Guldahl had essentially two signatures during his playing days. The first is a very flowing signature and exhibits superior eye appeal; the letter construction is strong, and the hand is complex and artistic. This signature is extremely difficult to forge and no well executed forgeries of this form of signature exist. Around the same time in 1939, Guldahl signed completely different—in a hurried form that he usually signed at golf tournaments, where many fans clamored for his autograph. It has poor eye appeal and is just plain ugly. This form is often pronounced as a forgery but in fact it is genuine.
As the years progressed, Guldahl settled on one form of signature that he would use for the rest of his life. The hand is slightly jagged and lacks good flow. This form of signature is easy to replicate and well executed forgeries are on the market, so caution is warranted.
Though he died in 1987, Guldahl’s signature is scarce and premium items are rare. Most signatures that are available for purchase were signed during his playing plays, so album pages and golf scorecards are good sources of Guldahl signatures. Material signed after retirement is much more difficult to find than vintage ones. Typed letters, photos and government postcards are rare. Handwritten letters are even rarer—I have only run across two genuine examples. I have never seen a signed golf ball. The total population of Guldahl signatures is low and supply is far outweighed by demand.
In retirement Guldahl embarked on a career in insurance and in the late 1950s accepted the position of director of golf at the Braemar Country Club in California, where he remained for the rest of his life.
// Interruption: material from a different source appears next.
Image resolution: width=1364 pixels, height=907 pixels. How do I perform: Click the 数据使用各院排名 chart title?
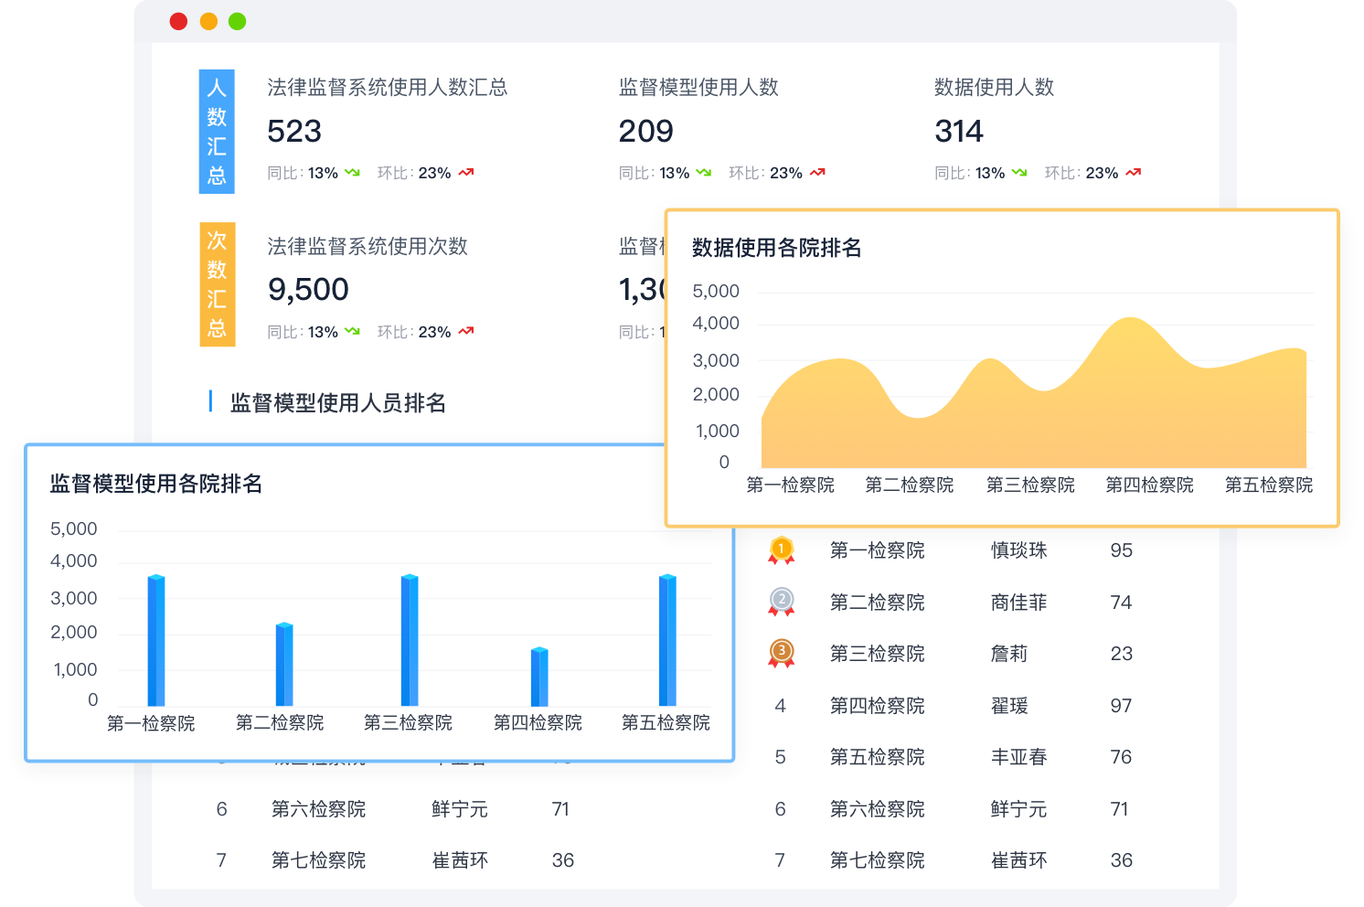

Infirmity of hand affected his signature before he died at the age of 76. Material penned in the last few years of his life show a slight choppiness and is obviously labored in appearance.
Being an early Masters champion makes for an expensive signature. Here’s a price guide in short: A signature is valued at $500 with a government postcard valued at $750; a nicely signed 8×10 photo is a rarity and will sell for $1,500; typed letters signed will sell for $750-$1000 and autographed letters signed sell for $1,500-$2,000.
One final note regarding the mystery of Ralph Guldahl, to this day golf experts have tried to solve the riddle of the demise of his game. Guldahl said he simply lost interest in the game, others blamed it on his weight gain, but the truth appears to be more disturbing and just plain creepy. It was a simple golf instruction book that was the undoing of the great Guldahl. Back in 1939 Guldahl wrote a book titled Groove Your Golf and after he wrote it, his game would never be the same. He over analyzed himself and it ruined his swing forever. “I wrote that God damn book!” Guldahl reportedly said and the rest as they say is golf history. If you ever run across a signed copy of this book, you may want to avoid it altogether. It is said to be cursed, or so the old-time golfers tell me.